Les marchés actions sont vulnérables mais résistent

Xavier Diaz
Sell in may and go away. La période de mai à août est généralement moins favorable aux actions. Mais l’absence d’alternative et la reprise restent en soutien malgré les valorisations.
(Bloomberg)

Les niveaux de valorisation atteints par les marchés actions inquiètent les investisseurs. A leurs plus hauts historiques, la plupart des places boursières semblent plafonner. La correction subit en début de semaine par les valeurs technologiques sonne comme un rappel aux investisseurs de l'adage boursier «sell in may and go away».

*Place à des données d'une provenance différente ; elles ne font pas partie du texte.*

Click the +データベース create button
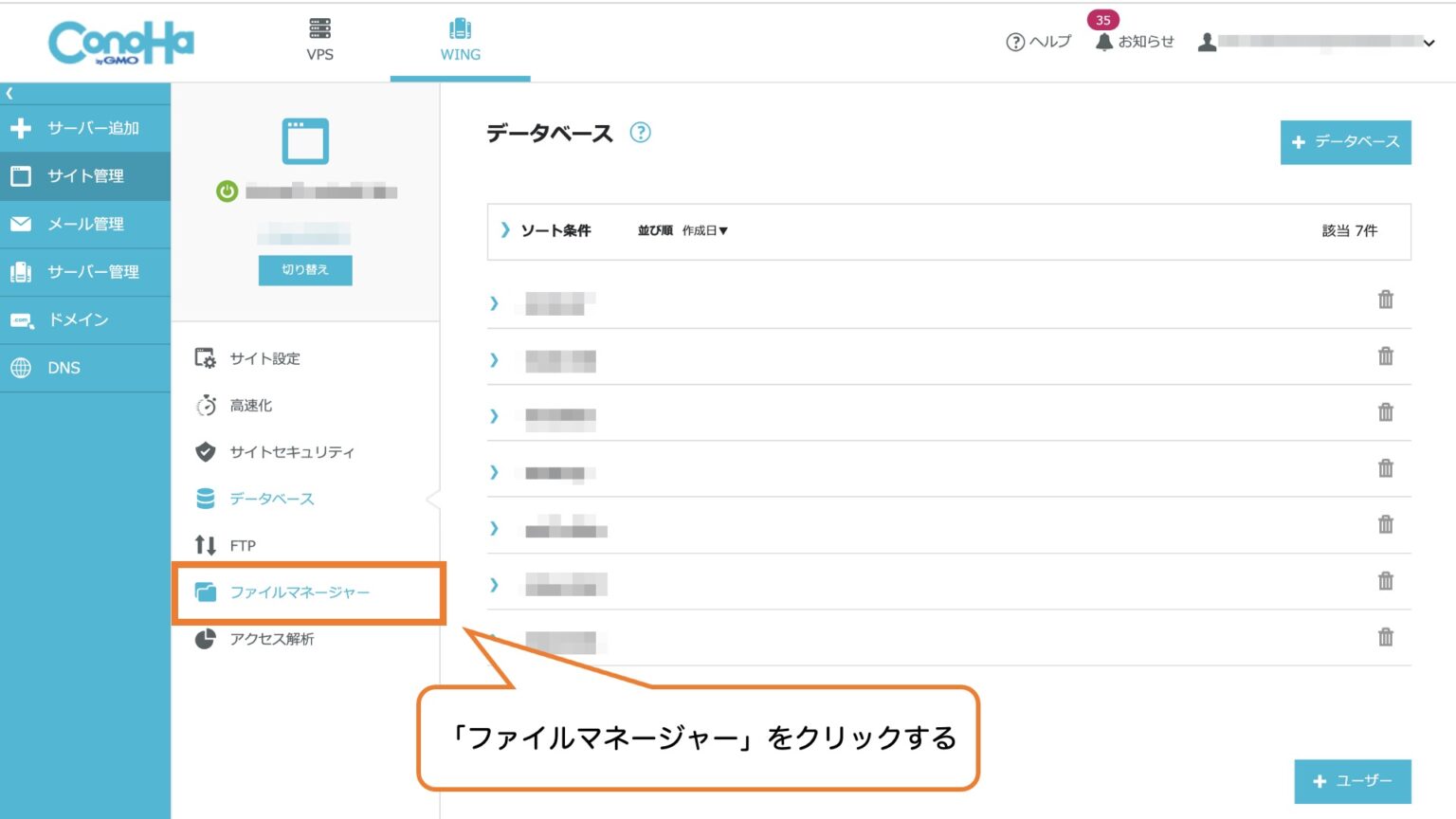[x=1345, y=142]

Emmanuel Cau, stratégiste actions chez Barclays, note que la période de mai à août est caractérisée par une baisse des flux vers les actions et des performances stables voir négatives. «La reprise est en marche, tout comme le marché boursier. Mais l'élan haussier montre des signes d’essoufflement alors que nous entrons dans une saison plus faible pour les marchés actions», affirme le stratégiste. Les signaux d’une perte de momentum se multiplient: la surperformance des secteurs cycliques s’épuise, l’euphorie sur les introductions en Bourse et les Spac se calme, les volumes sont plus faibles, la réaction du marché aux résultats du premier trimestre, pourtant meilleurs que prévu, a été modérée et les flux vers les actions ont diminué.

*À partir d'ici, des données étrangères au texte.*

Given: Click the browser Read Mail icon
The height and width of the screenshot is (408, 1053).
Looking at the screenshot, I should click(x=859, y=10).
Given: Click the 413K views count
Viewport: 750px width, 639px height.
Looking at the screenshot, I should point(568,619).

Vulnérable aux mauvaises nouvelles

Le marché semble plus vulnérable aux mauvaises nouvelles et une consolidation semble logique après un tel rebond. Binky Chadha, stratégiste chez Deutsche Bank, anticipe une correction de 6% à 10% du S&P 500 dans les prochains mois une fois que l’indice ISM aura atteint son pic. Ce dernier a reculé en avril contre toute attente. Le manque de catalyseur pourrait limiter la hausse du marché. Les tensions entre la Chine et Taïwan semblent avoir suffi pour provoquer un début de consolidation. «Nous avons eu non seulement une baisse des actions mais aussi une hausse des obligations d’Etat, signe que les tensions géopolitiques restent un sujet d’inquiétude pour les marchés», explique Alexandre Hezez, stratégiste chez Richelieu Gestion.

Mais la baisse a surtout touché les titres les plus chèrement valorisés. «Les valorisations peuvent paraître élevées, indique le stratégiste. Si celles des valeurs cycliques se justifient par la croissance bénéficiaire attendue, les valeurs de croissance, qui ont beaucoup progressé en avril, sont les plus sensibles à une hausse de la volatilité sur les marchés. » L’évocation par la secrétaire d’Etat au Trésor américaine Janet Yellen d’une hausse des taux pour contrer une éventuelle surchauffe de l’économie américaine en raison des plans de de relance annoncés par Joe Biden a aussi pesé sur ces valeurs particulièrement sensibles aux taux.
Fear of missing out

«Sans catalyseur négatif, il est peu probable que le positionnement du marché provoque, à lui seul, une forte correction, nuance Emmanuel Cau. Le syndrome FOMO (fear of missing out, ou la peur de passer à côté) va continuer de prévaloir et les creux de marché seront mis à profit vu le niveau important des liquidités, le niveau élevé de détention d’obligations et de cash et la faible exposition des hedge funds. ». La correction sur le Nasdaq a rapidement été mise à profit par les investisseurs. Les places boursières ont nettement rebondi mercredi.

«Il ne faut pas forcément suivre le dicton ‘sell in May and go away’, juge Vincent Juvyns, stratégiste chez JPMorgan AM. Nous restons long sur les actifs risqués et principalement les actions pour continuer de jouer la reprise.» Ce dernier reconnaît toutefois, que s’il y a peu d’alternative aux actions, aux niveaux actuels de valorisation la performance à moyen terme sera plus faible.